LA TRADICIÓN DEL FIAMBRE ME RECUERDA A MI ABUELITA

Nineth Montenegro

Cuando se es niño o niña se tienen percepciones diferentes de la vida y de las personas que nos rodean, hay aspectos que no valoramos sino hasta que somos adultos. Eso me pasó a mí con mi abuela y todo lo que se esforzó por darnos momentos felices que no atesoré sino hasta adulta.

Ella fue una mujer sufrida y por lo mismo era de carácter fuerte, a pesar de ello era de las que gustaba celebrar las tradiciones con la familia, que eran sus hijos y nietos. Yo vivía con ella y la veía hacer los preparativos con tanta ilusión que se convertía en otra persona. Para mí, más que una tradición guatemalteca, el fiambre me evoca épocas de niñez y juventud muy especiales pues sabía que vendrían los primos y primas y que pasaríamos momentos únicos entre nosotros, pero también con ella.  Para mi abuela era una fecha importante por ser arraigada a las costumbres, como recordar con exaltación a los que ya no estaban entre los vivos, pero especialmente porque reunía a la familia, y más aún porque compartía con nosotros de una forma única.

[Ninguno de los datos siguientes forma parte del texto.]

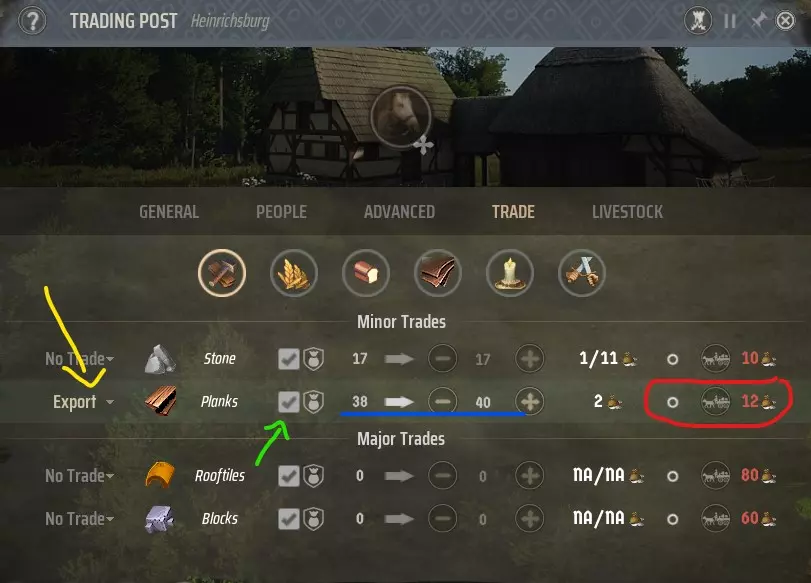This screenshot has height=583, width=811.
Task: Select the bread food category icon
Action: coord(366,273)
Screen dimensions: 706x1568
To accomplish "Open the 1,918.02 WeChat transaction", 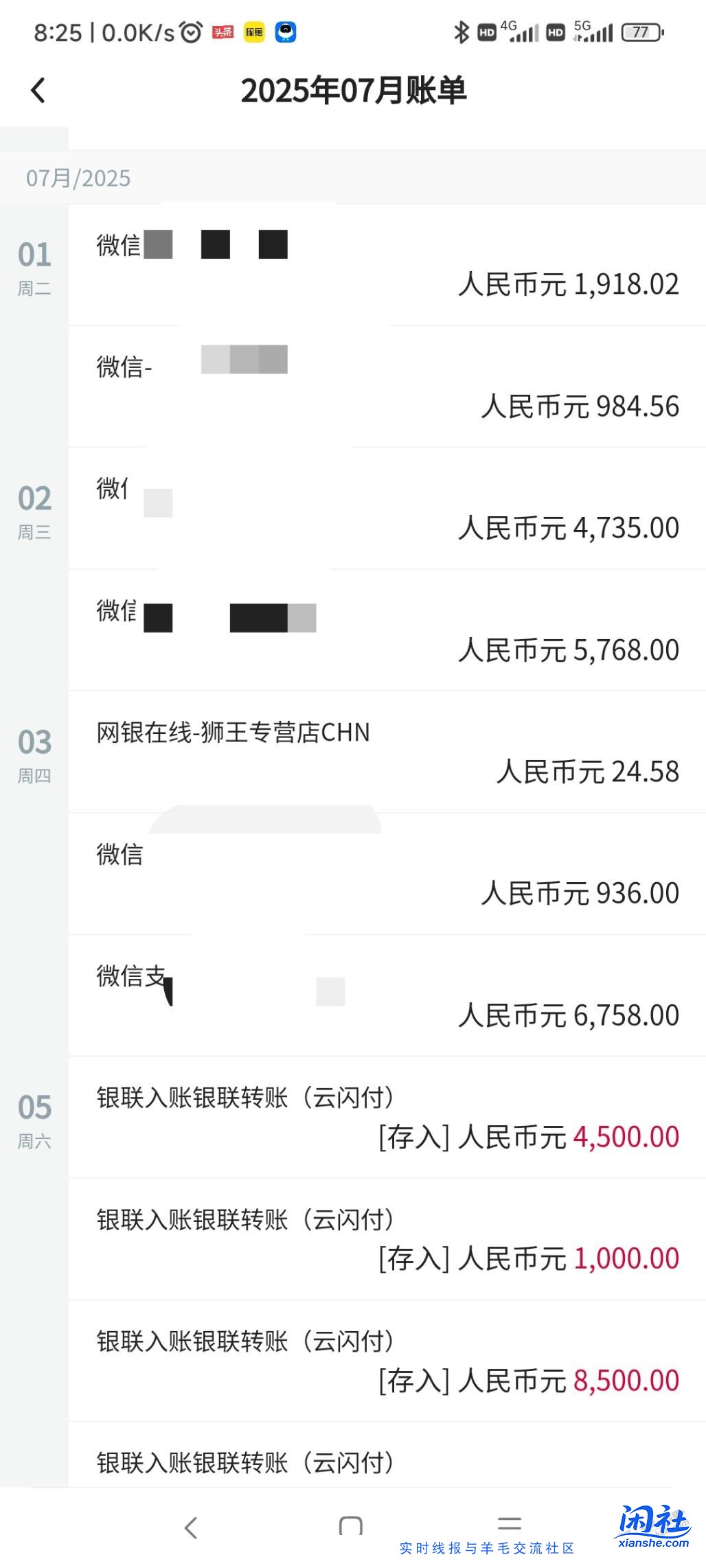I will [x=387, y=266].
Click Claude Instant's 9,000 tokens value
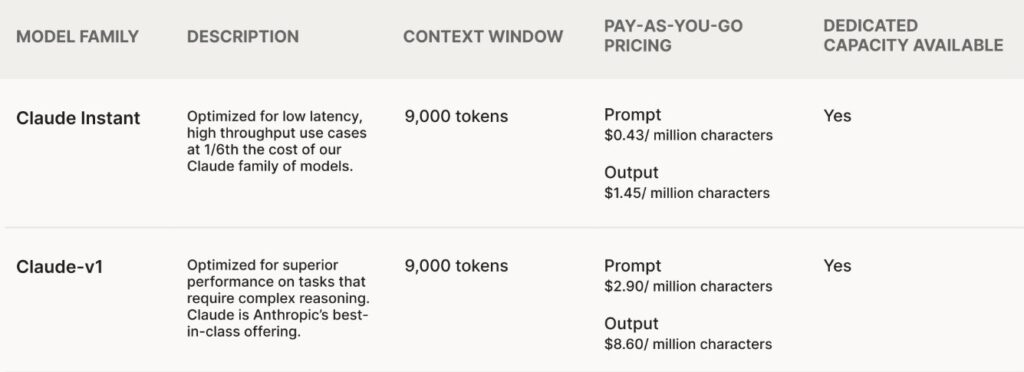 pyautogui.click(x=455, y=117)
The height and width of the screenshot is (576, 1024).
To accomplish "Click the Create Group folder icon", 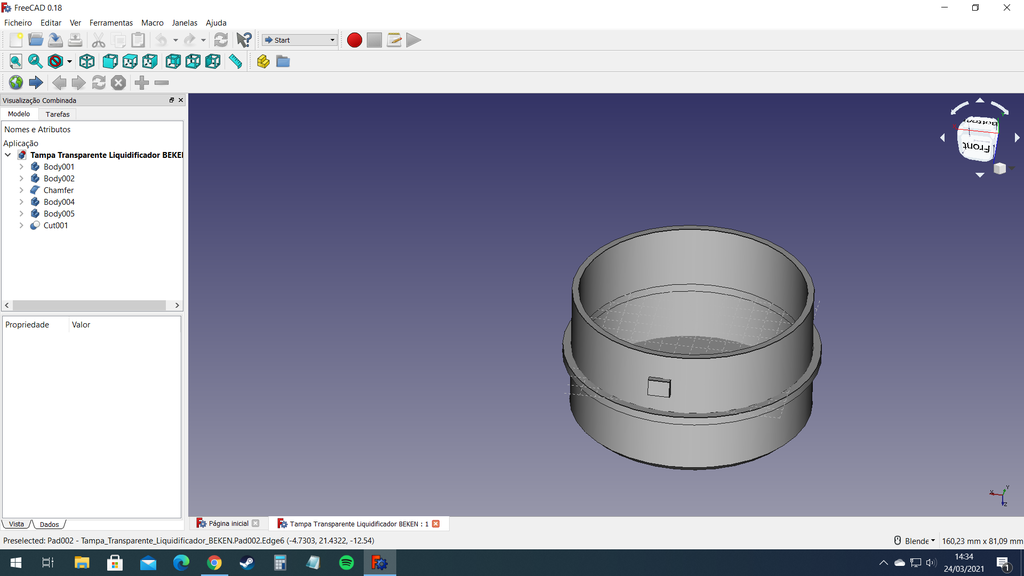I will coord(283,61).
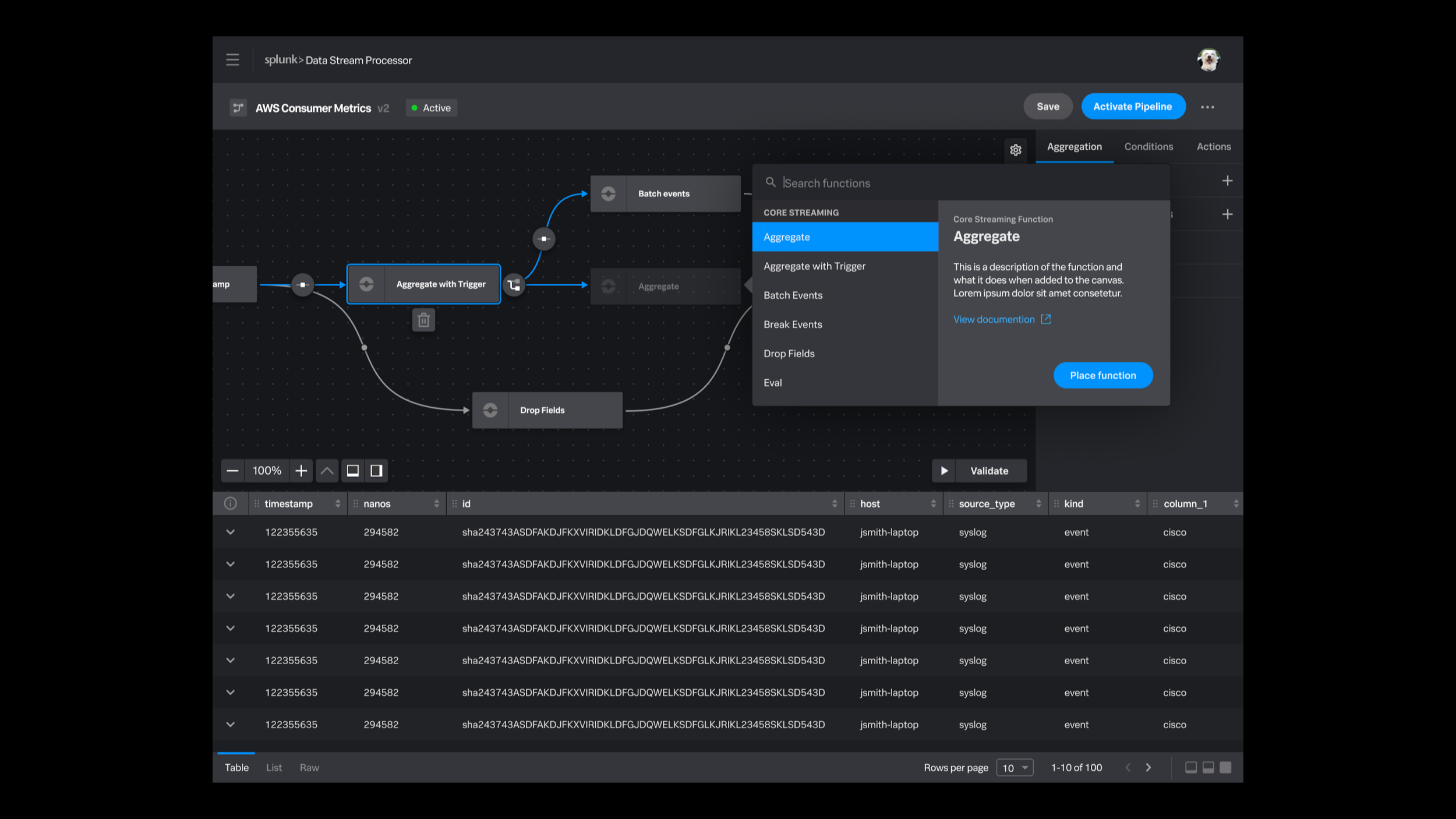Click the branch icon after Aggregate with Trigger

514,285
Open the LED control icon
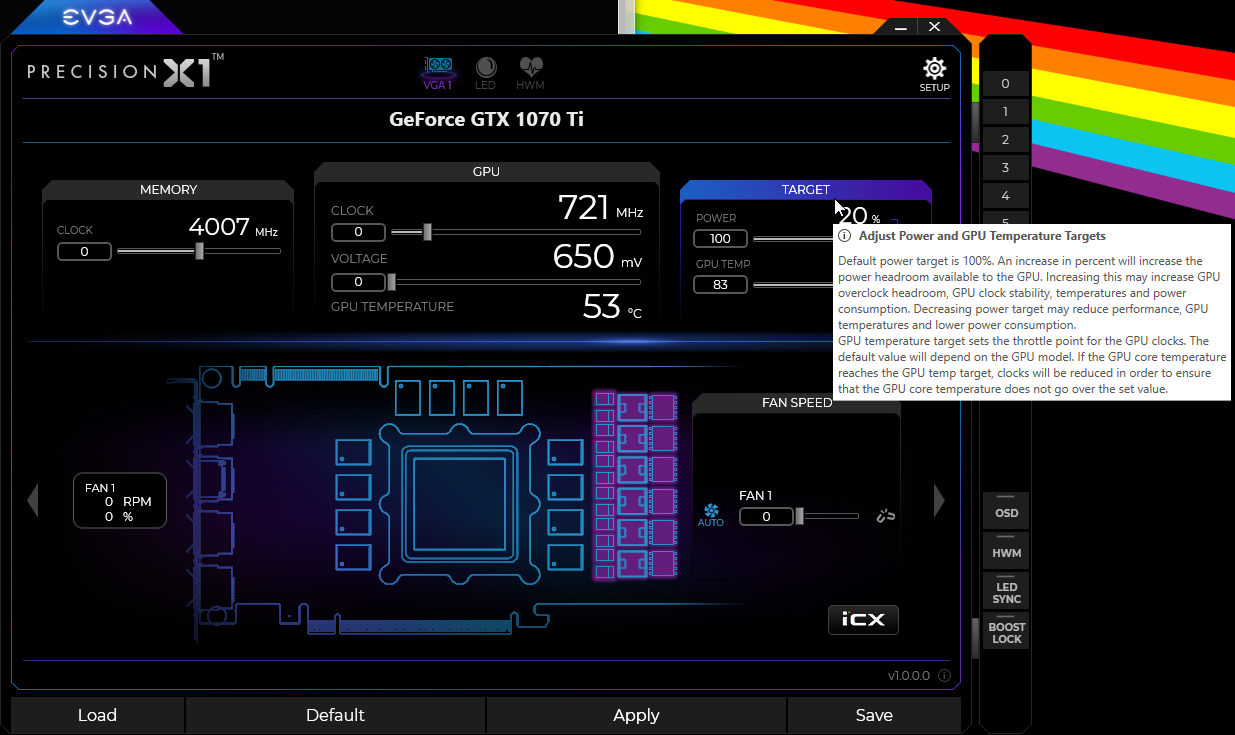 point(485,72)
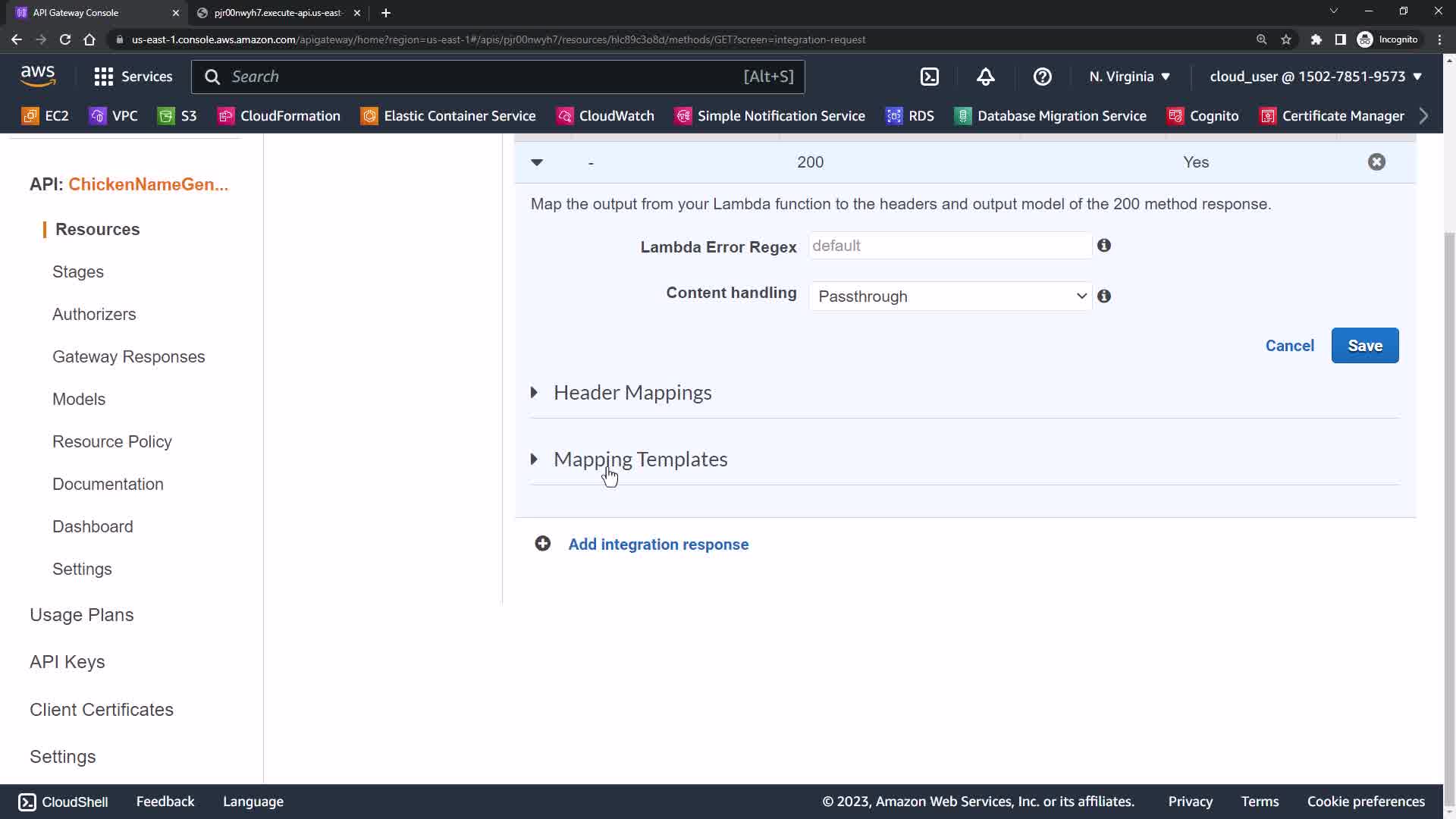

Para que nos sintiéramos parte de la tradición, nos delegaba tareas y nos encantaba, como limpiar verduras y ayudarla a encurtirlas y, luego arreglar los platos con todas las carnes y quesos que este lleva. En el medio nos contaba historias de su vida y época, cuentos y hasta chistes a veces subidos de tono que no siempre entendíamos.

La hecha de los molletes era muy competitiva entre los nietos, usábamos toda la mesa del comedor, partíamos el pan dulce en dos y ya luego unos echaban crema, otros pasas y claro, quien terminara primero tendría un premio.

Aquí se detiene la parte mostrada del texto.